**Your goal**:
Turn the stretch of the records from the line containing "has width=1080, height=667." through the line containing "table-row: 10000000008 周八 测试经理 团队基石，流程优化师。专注于测试团队日常高效运… is" into a numbered list, skipping any blank lines. Leave the pictures out of your list.

**Records shown**:
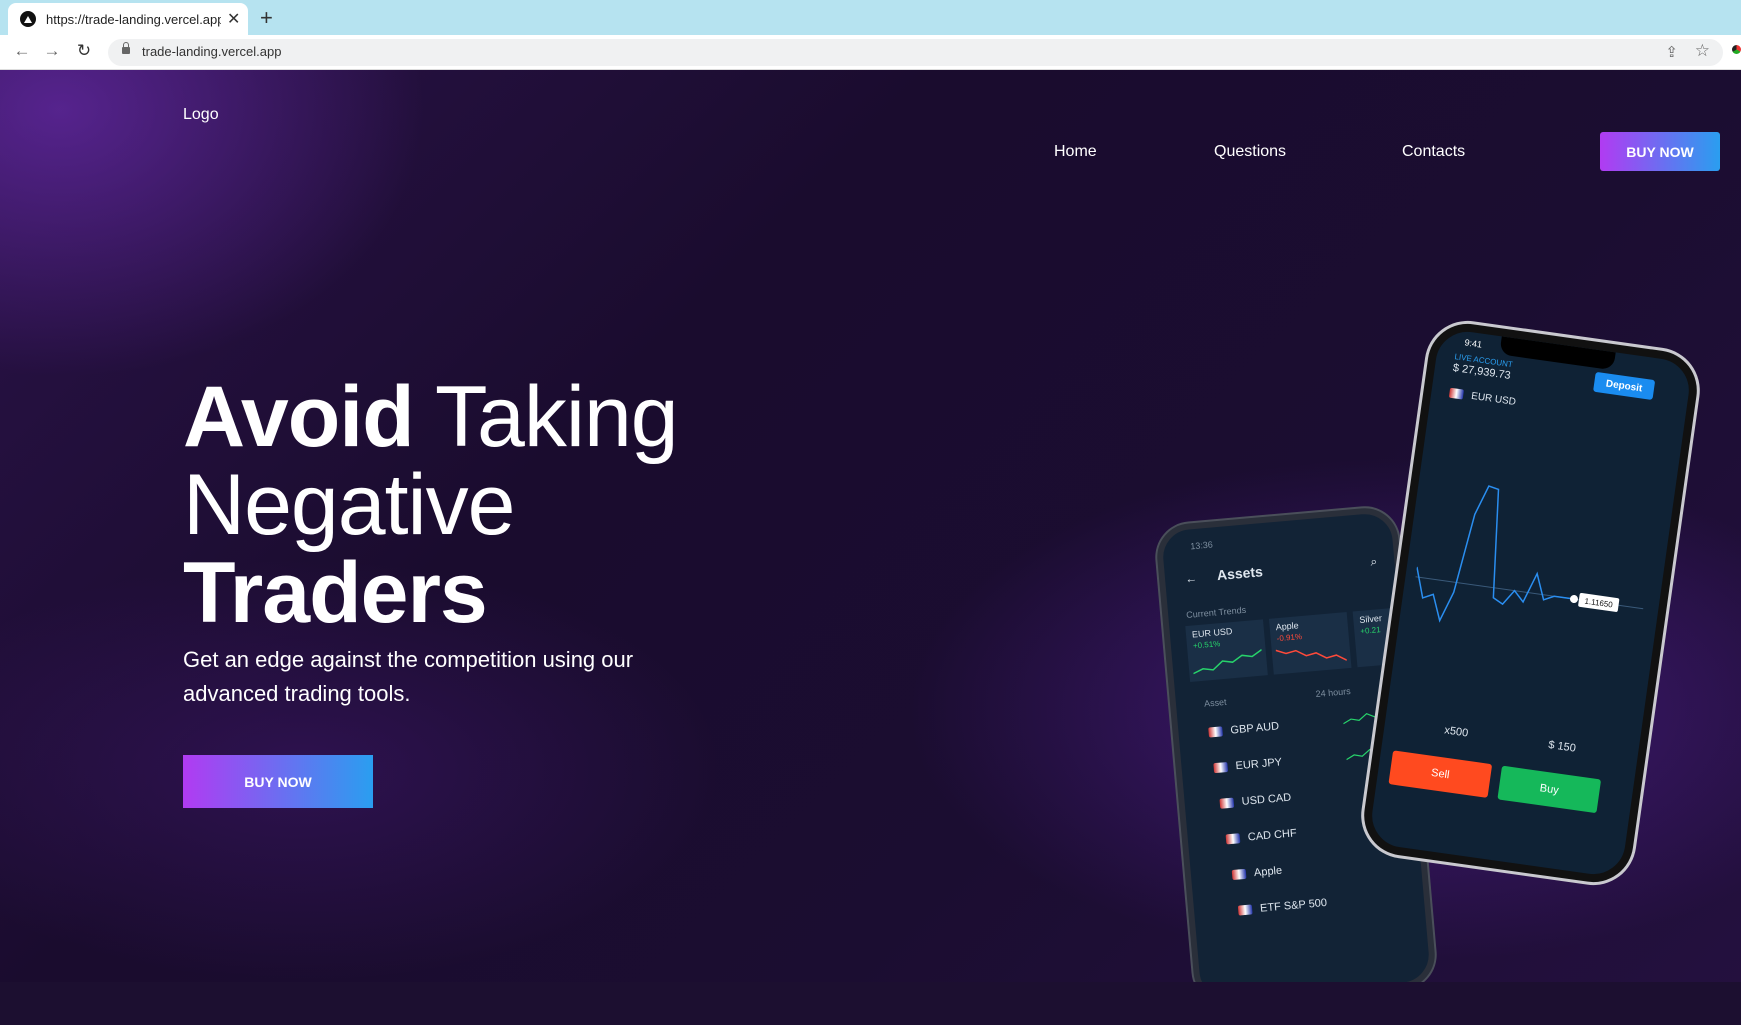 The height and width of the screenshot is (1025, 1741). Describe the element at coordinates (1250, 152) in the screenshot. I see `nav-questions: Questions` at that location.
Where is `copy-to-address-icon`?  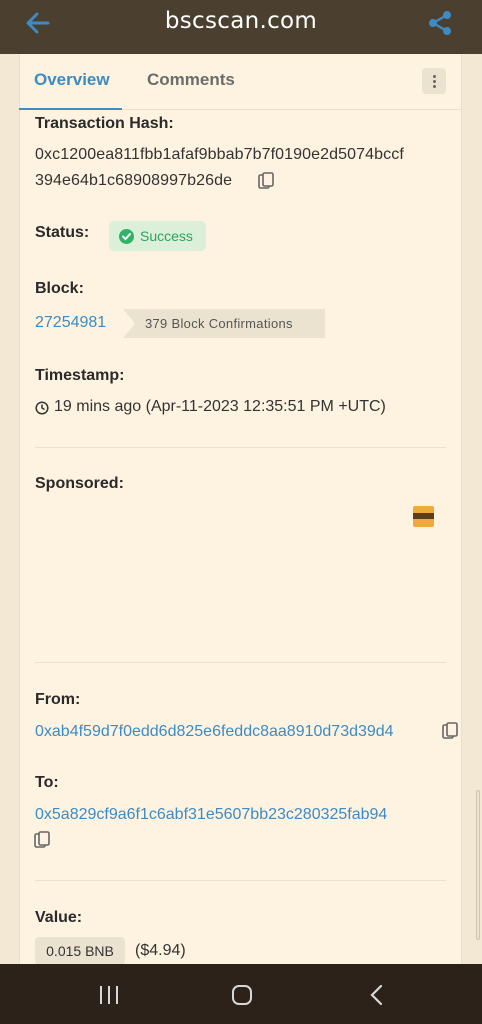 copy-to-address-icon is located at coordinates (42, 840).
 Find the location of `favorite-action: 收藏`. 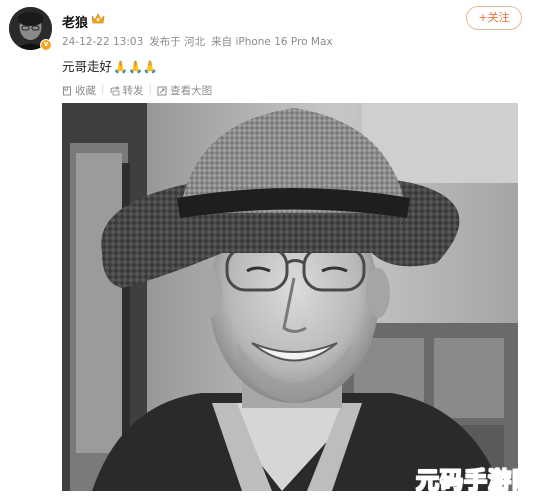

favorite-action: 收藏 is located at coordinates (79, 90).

==

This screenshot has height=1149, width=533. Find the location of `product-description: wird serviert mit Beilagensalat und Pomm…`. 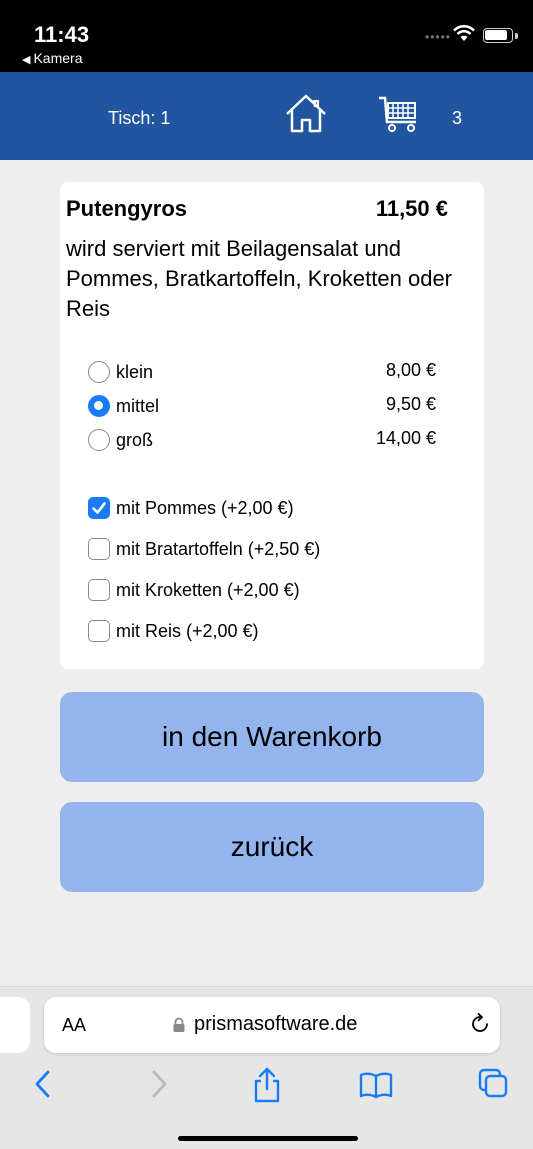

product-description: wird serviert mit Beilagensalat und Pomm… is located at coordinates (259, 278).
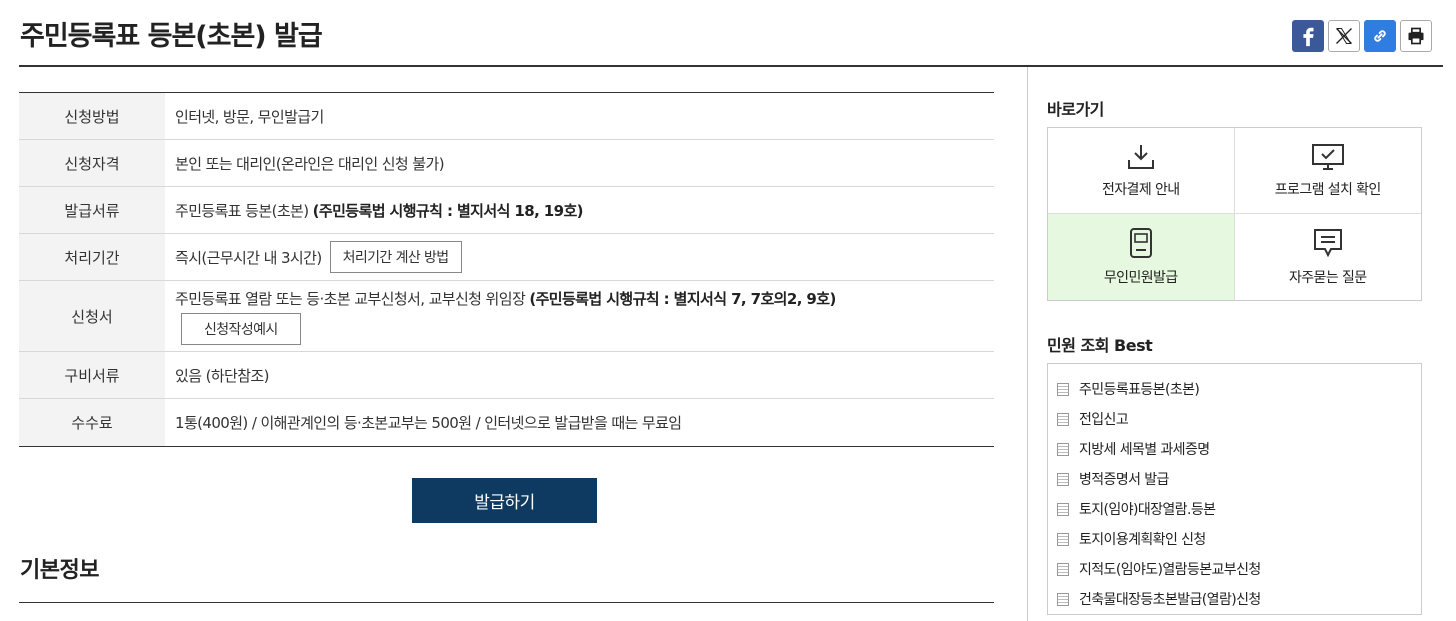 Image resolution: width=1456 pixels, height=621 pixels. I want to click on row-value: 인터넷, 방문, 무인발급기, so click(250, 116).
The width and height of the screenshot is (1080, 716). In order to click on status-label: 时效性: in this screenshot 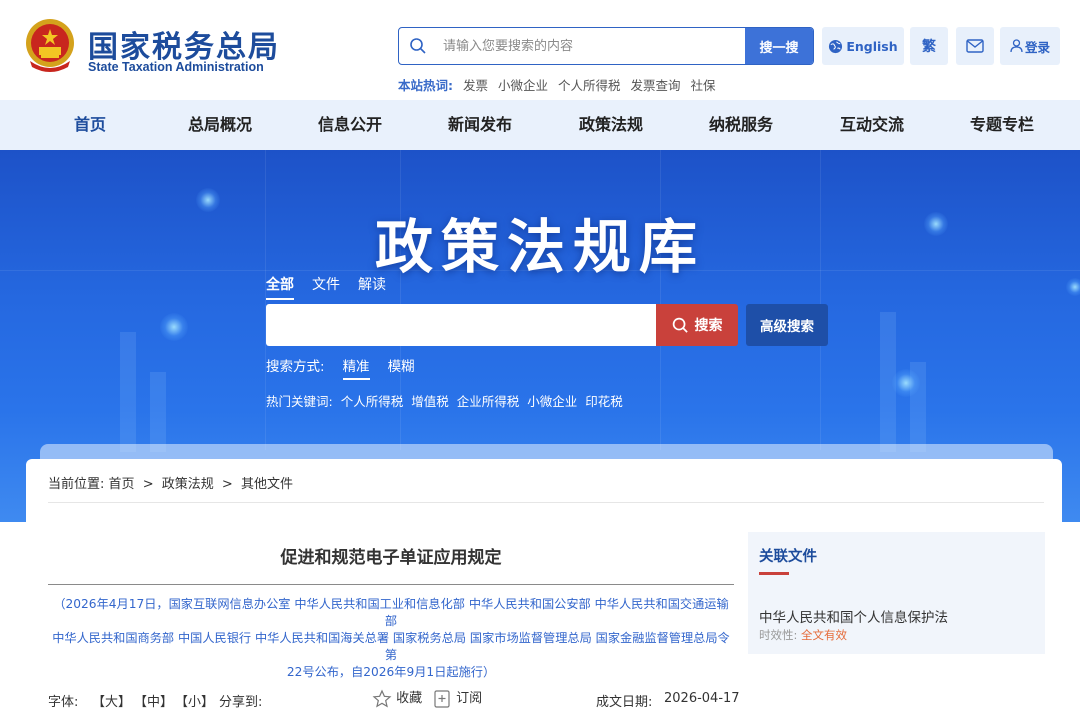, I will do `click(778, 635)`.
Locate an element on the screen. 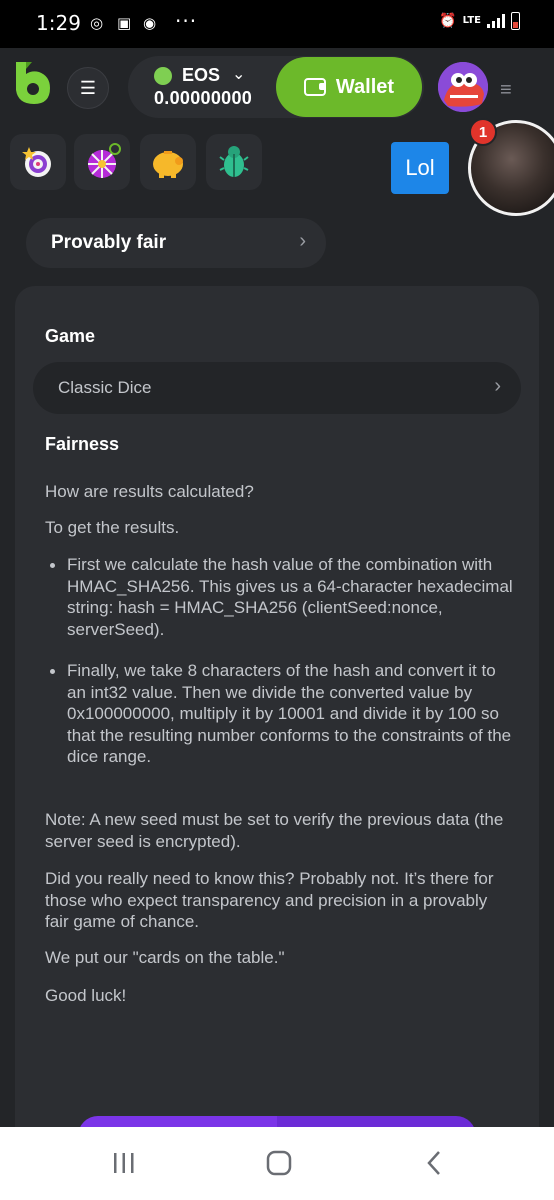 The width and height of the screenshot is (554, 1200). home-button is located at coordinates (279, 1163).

* * *

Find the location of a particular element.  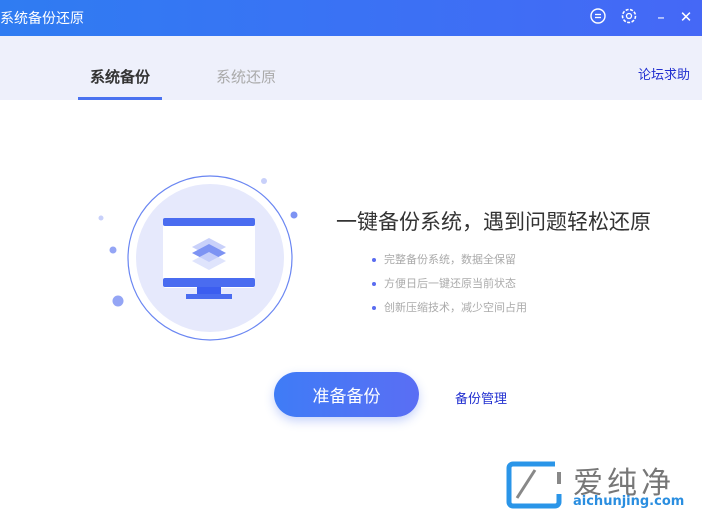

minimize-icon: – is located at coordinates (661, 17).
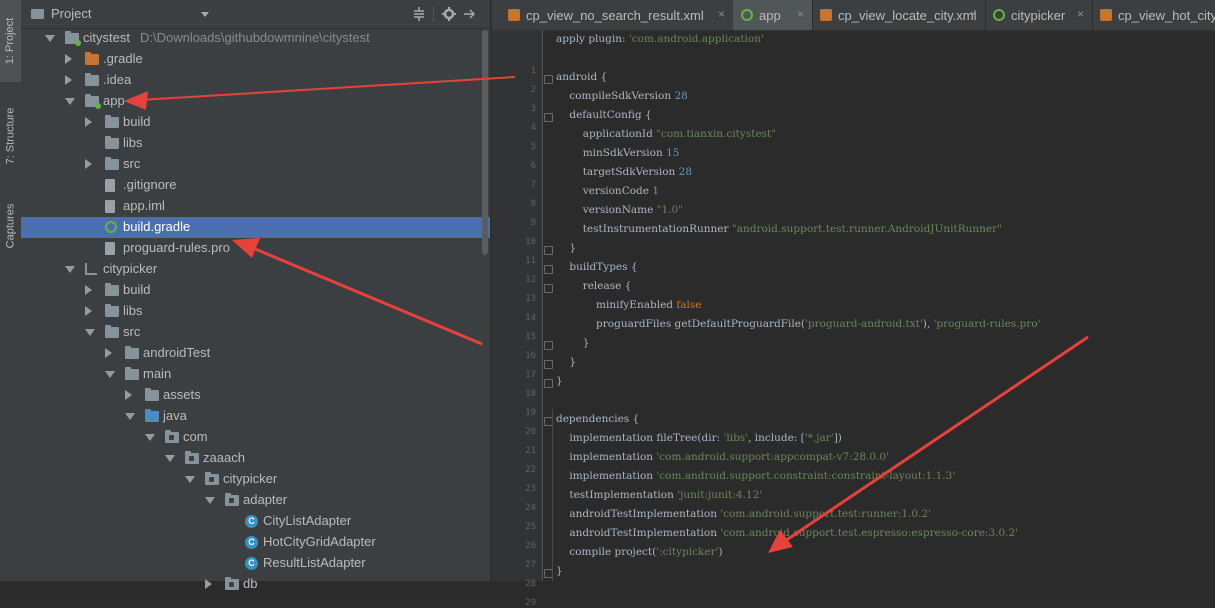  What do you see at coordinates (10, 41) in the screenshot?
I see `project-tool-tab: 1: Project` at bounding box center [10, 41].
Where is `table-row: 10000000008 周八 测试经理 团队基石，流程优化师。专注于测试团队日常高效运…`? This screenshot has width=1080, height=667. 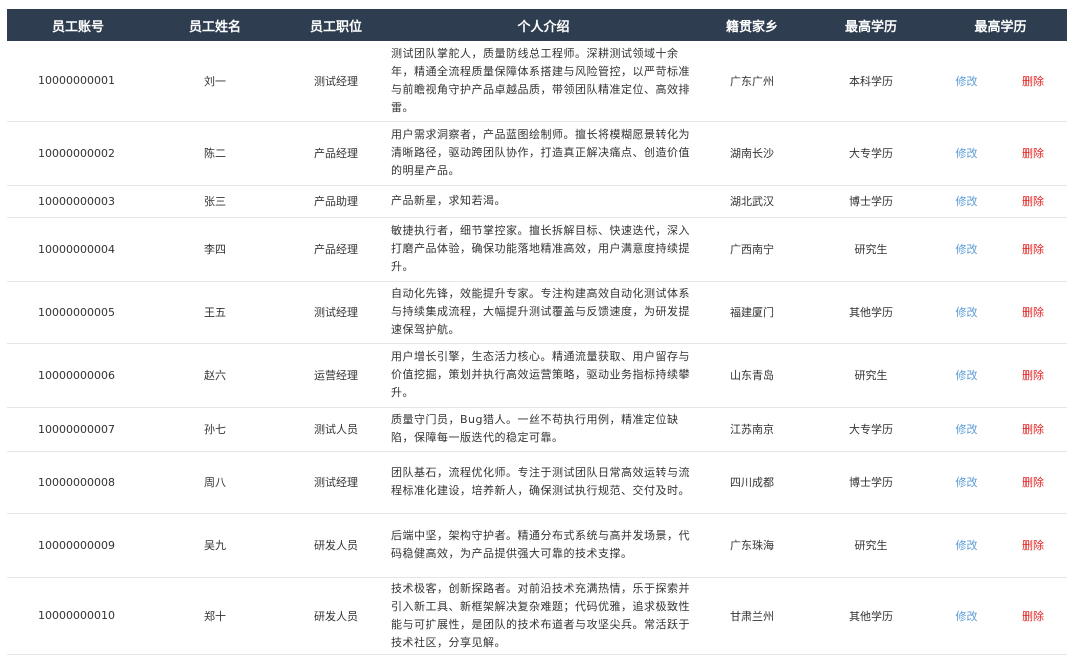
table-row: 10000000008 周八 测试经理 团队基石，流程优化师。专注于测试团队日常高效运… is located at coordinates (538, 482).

**Solution for this problem**:
1. Where is `table-row: 10000000008 周八 测试经理 团队基石，流程优化师。专注于测试团队日常高效运…`? This screenshot has width=1080, height=667. 
2. table-row: 10000000008 周八 测试经理 团队基石，流程优化师。专注于测试团队日常高效运… is located at coordinates (538, 482).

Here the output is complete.